Pixel coordinate grounding data:

============

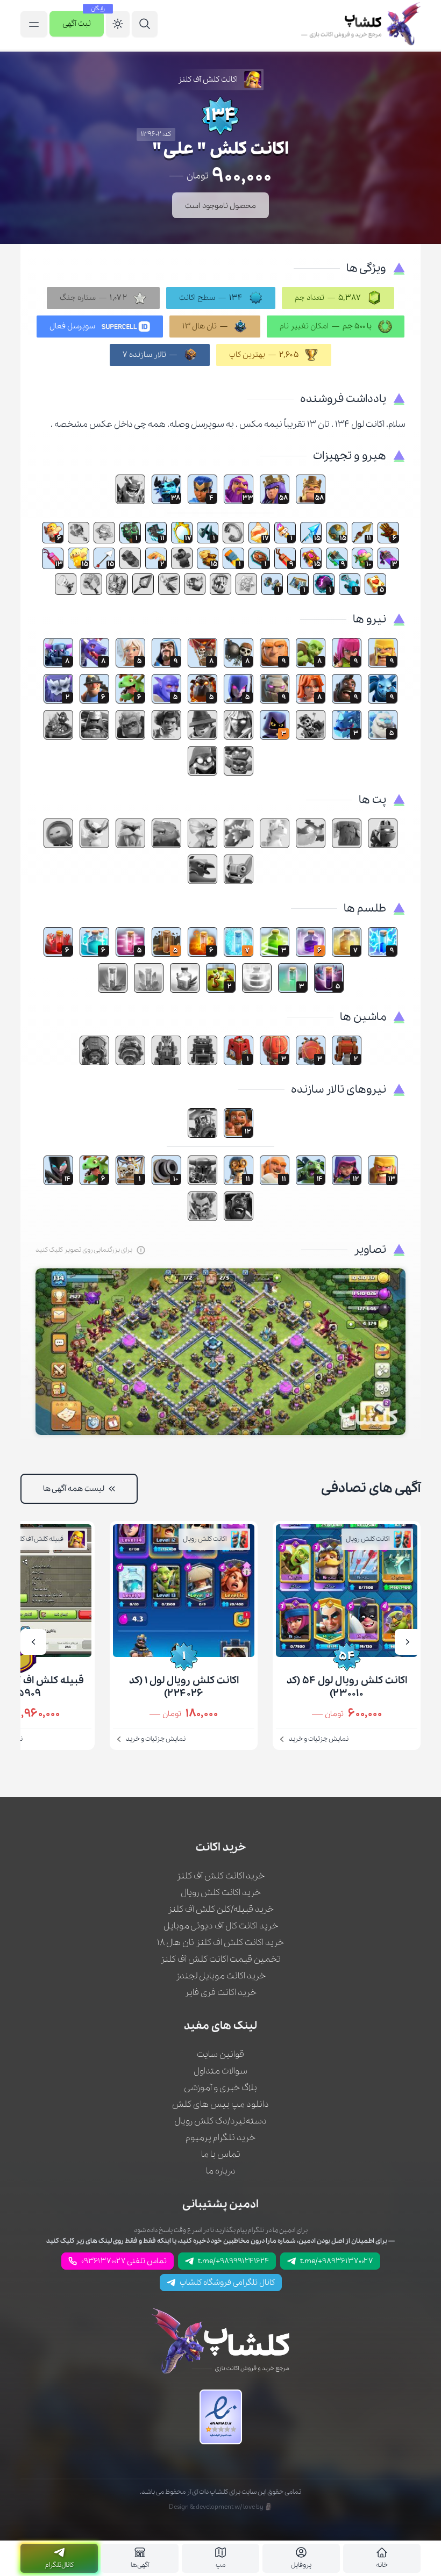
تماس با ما (220, 2154)
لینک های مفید (220, 2026)
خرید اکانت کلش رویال (221, 1892)
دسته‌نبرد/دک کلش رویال (220, 2121)
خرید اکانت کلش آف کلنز (220, 1876)
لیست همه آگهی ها (73, 1488)
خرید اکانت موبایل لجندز (221, 1976)
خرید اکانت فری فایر (220, 1992)
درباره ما (221, 2171)
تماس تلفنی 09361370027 (124, 2261)
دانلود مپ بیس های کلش (220, 2104)
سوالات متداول (220, 2071)
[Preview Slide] (408, 1642)
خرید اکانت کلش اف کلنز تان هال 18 (220, 1942)
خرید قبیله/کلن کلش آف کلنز (221, 1909)
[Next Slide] (33, 1642)
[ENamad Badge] (221, 2417)
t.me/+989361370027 (336, 2261)
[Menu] (145, 25)
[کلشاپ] (360, 25)
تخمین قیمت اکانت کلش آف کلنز (220, 1959)
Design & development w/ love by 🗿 (221, 2507)
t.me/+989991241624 (233, 2261)
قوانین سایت (220, 2054)
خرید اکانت (221, 1847)
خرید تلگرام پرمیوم (220, 2138)
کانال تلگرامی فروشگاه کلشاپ (227, 2282)
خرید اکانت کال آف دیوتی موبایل (220, 1926)
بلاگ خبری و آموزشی (220, 2088)
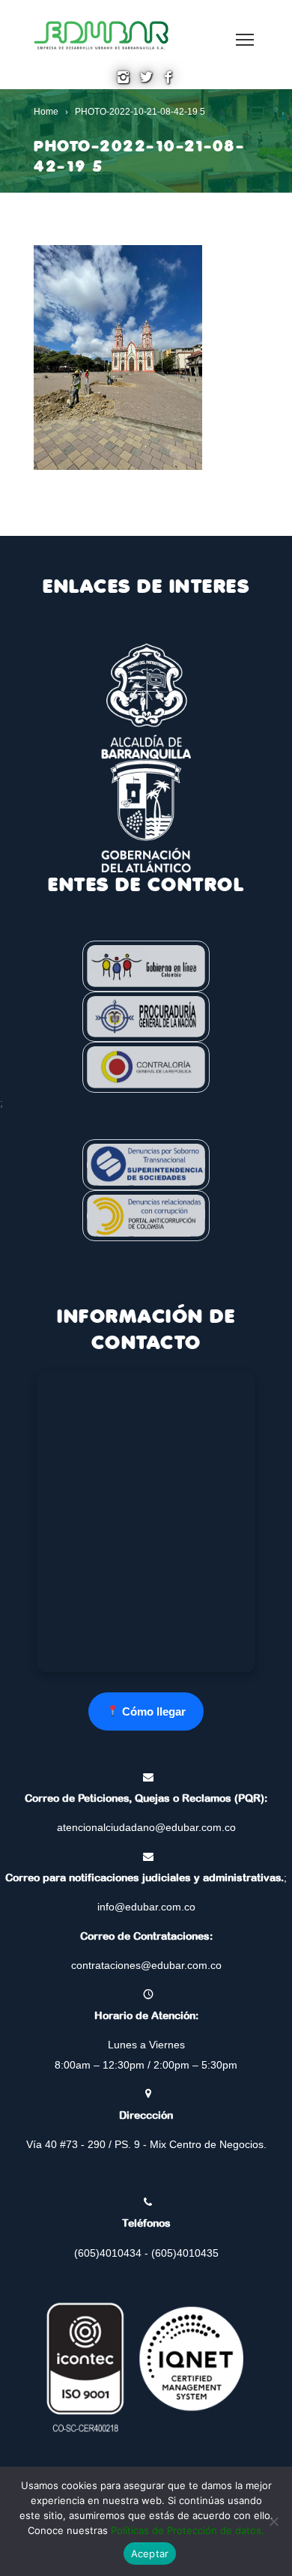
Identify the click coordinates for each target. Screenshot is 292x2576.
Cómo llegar (152, 1711)
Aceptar (150, 2554)
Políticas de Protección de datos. (187, 2530)
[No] (273, 2521)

============

Task item:
Count of lines that include "کلنز" in the records above: write that value only.

Output for this exercise:
4